Overview

SAE techniques can be considered as extensions of the survey estimation techniques that only use the sample data to produce estimates. Note that we include model assisted techniques such as the Generalized Regression (GREG) estimator in this category. These are often referred to as the direct estimates. In some applications, sample sizes are not large enough to produce reliable direct estimates for the domains of interest. In these situations, one possible way to improve the domain level estimates is to use SAE techniques which require availability of auxiliary information. Depending on the SAE method used, the auxiliary information needs to be available at the domains aggregated level or for non-sampled observations in the target population. SAE techniques produce modeled estimates of parameters of interest. There are two main categories of SAE methods that are the area level and the unit level, discussed in this tutorial.

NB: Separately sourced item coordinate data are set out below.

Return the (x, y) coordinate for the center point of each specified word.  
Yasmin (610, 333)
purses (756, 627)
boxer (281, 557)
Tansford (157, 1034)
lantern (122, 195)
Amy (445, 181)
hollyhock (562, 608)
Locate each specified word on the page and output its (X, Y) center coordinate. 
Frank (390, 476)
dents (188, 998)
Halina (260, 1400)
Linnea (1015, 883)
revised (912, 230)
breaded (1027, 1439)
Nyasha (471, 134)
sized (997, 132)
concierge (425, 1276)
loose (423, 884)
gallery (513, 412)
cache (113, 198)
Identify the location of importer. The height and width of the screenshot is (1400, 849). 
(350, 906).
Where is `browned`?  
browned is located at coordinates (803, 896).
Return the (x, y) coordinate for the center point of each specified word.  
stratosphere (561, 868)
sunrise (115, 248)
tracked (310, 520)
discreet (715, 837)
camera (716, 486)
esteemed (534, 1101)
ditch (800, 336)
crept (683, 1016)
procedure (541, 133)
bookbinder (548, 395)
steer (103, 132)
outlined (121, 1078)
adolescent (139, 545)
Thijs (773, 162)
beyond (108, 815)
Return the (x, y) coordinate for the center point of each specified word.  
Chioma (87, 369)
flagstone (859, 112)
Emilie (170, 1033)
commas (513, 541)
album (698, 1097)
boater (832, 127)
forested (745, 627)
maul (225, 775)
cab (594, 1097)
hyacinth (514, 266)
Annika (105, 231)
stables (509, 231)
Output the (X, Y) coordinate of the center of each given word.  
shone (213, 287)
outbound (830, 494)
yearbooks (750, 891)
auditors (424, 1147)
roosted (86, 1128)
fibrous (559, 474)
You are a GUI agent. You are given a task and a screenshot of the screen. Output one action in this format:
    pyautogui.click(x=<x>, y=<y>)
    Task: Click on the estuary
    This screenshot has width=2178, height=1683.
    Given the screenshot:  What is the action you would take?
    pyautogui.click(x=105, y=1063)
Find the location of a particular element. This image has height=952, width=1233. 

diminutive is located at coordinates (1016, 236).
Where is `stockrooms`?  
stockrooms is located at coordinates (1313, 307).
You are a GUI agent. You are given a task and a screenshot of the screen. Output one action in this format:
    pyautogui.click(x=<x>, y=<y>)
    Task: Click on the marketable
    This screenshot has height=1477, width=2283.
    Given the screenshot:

Section 1: Area level modeling
Section 2: Unit level modeling

Generalized linear mixed model are the statistical framework used to develop the SAE methods, for an introduction to GLMM see McCulloch, Searle, and Neuhaus (2008). For a comprehensive review of the small area estimation models and its applications, see Rao and Molina (2015).

References

McCulloch, C E, S R Searle, and J M Neuhaus. 2008. Generalized, Linear, and Mixed Models. New York: John Wiley; Sons.
Rao, J. N. K., and I Molina. 2015. Small Area Estimation, 2nd edn. John Wiley & Sons, Hoboken, New Jersey.